=== Section Start ===

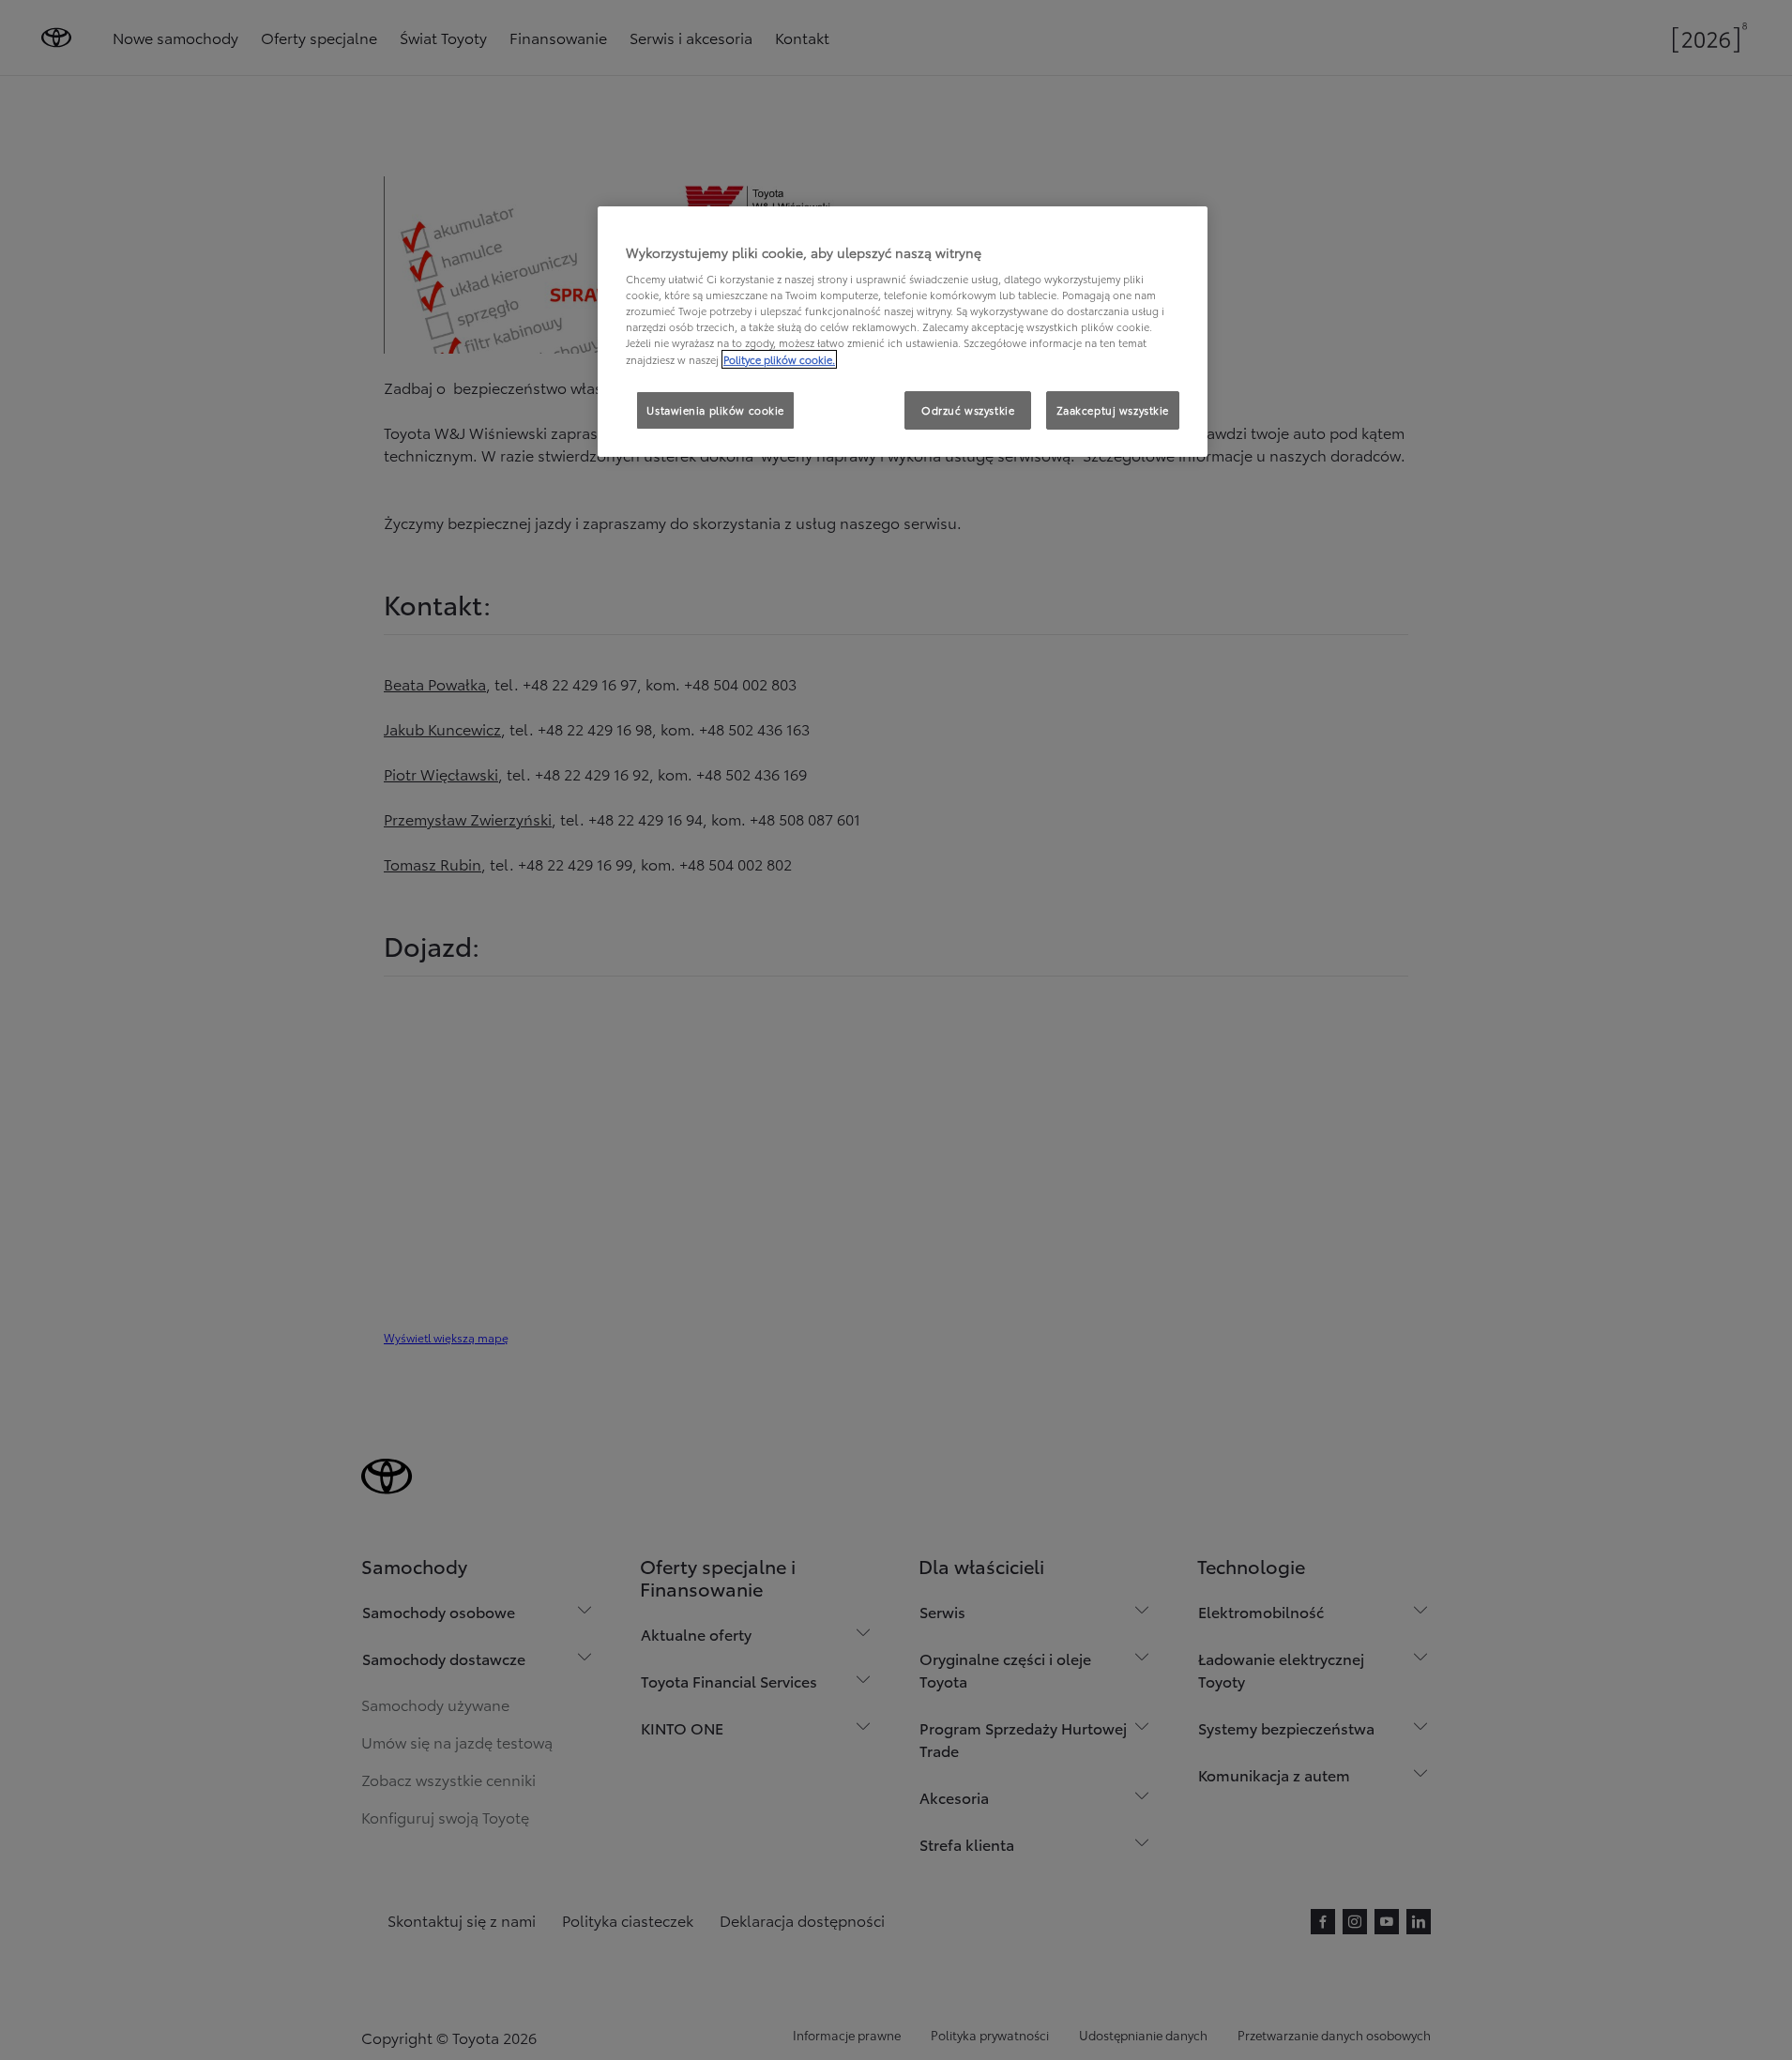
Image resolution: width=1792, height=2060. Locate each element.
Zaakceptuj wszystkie (1112, 409)
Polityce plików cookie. (779, 359)
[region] (902, 332)
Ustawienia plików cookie (715, 409)
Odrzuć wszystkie (967, 409)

=== Section End ===

**Exercise brief**
Nothing but the lines holding the word "cookie" should be returned from the listing above.

**Exercise output**
Polityce plików cookie. (779, 359)
Ustawienia plików cookie (715, 409)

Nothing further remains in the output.